I never knew my grandfathers, as one passed away shortly before I was born, the other shortly after I was two years old. But there may be something in the genes for many of us, as the former longed to be a cabinetmaker and dabbled in furniture all his life, and his father and grandfather both worked part time as carpenters or wheelwrights. The latter was adept at designing and building HVAC, plumbing, and house renovations, and his father built timber-frame churches across the eastern 2/3rds of the US as an itinerant specialist.
Bottom line: I now have to grandsons, 8 & 10 who I have introduced to my workshop, my tools, and what they can produce, and I’ve built each of them a 30″ x 10″ x 10″ portable toolbox and filled them a few tools at a time with good hand tools, showing them how to use each one. The older boy has told me that when he grows up, “I want to have a workshop”, and the younger one loves sawing, drilling & hammering, and we just built his first design – his name, in his script, 16″ long, to be put on his dresser top. My two granddaughters have shown some interest, but I don’t see them nearly often enough to be able to have this influence, but there still is hope. My daughter is hoping to have children, and I did teach her to do basic carpentry, change the exhaust system on a car, replace brakes, and do a tune-up, so I’m betting I will be introducing any children she has to my shop. My goal — create the tradition of (at least) skipping generations with woodworking skills, and maybe even keeping it going in each generation. We leave a whole lot worse legacy that that!
My grandfather turned 70 the day I was born. He had been a farmer, and made do with what he had. By the time I was old enough to ask questions I’d remember, he had slowed considerably. I never saw him make anything, or knew of a shop on his farm or the home he retired to. I remember him telling me to take care of my tools as he cleaned and oiled the shovel he had just finished using. For some reason that has stuck with me these past 50 years, and I apply that sage advice today. The real gift my grandfather gave to me was his time. I’ve got 3 grandchildren with 1 on the way, and I plan to share that same gift with them, in or out of the shop.
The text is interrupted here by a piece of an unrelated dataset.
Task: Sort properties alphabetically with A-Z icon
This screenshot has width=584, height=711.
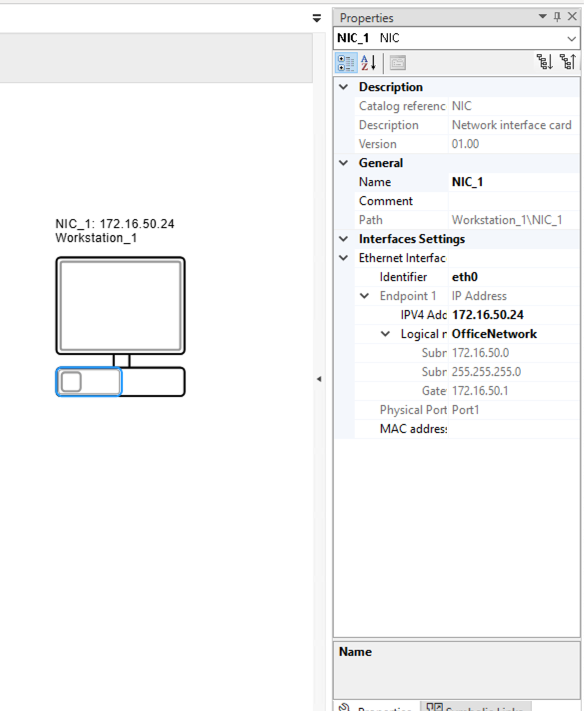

As new grandpa I liked this article! For my new grandson, I built a cradle from some local loblolly pine (22″ wide!) from a local sawyer (himself pushing ninety) that had air-dried for forty-seven years. Single piece boards all around. Rocking treadle from white oak and “roof” from poplar (all local). Though I have made many pieces over the years, this, for my first grandchild, will always be special!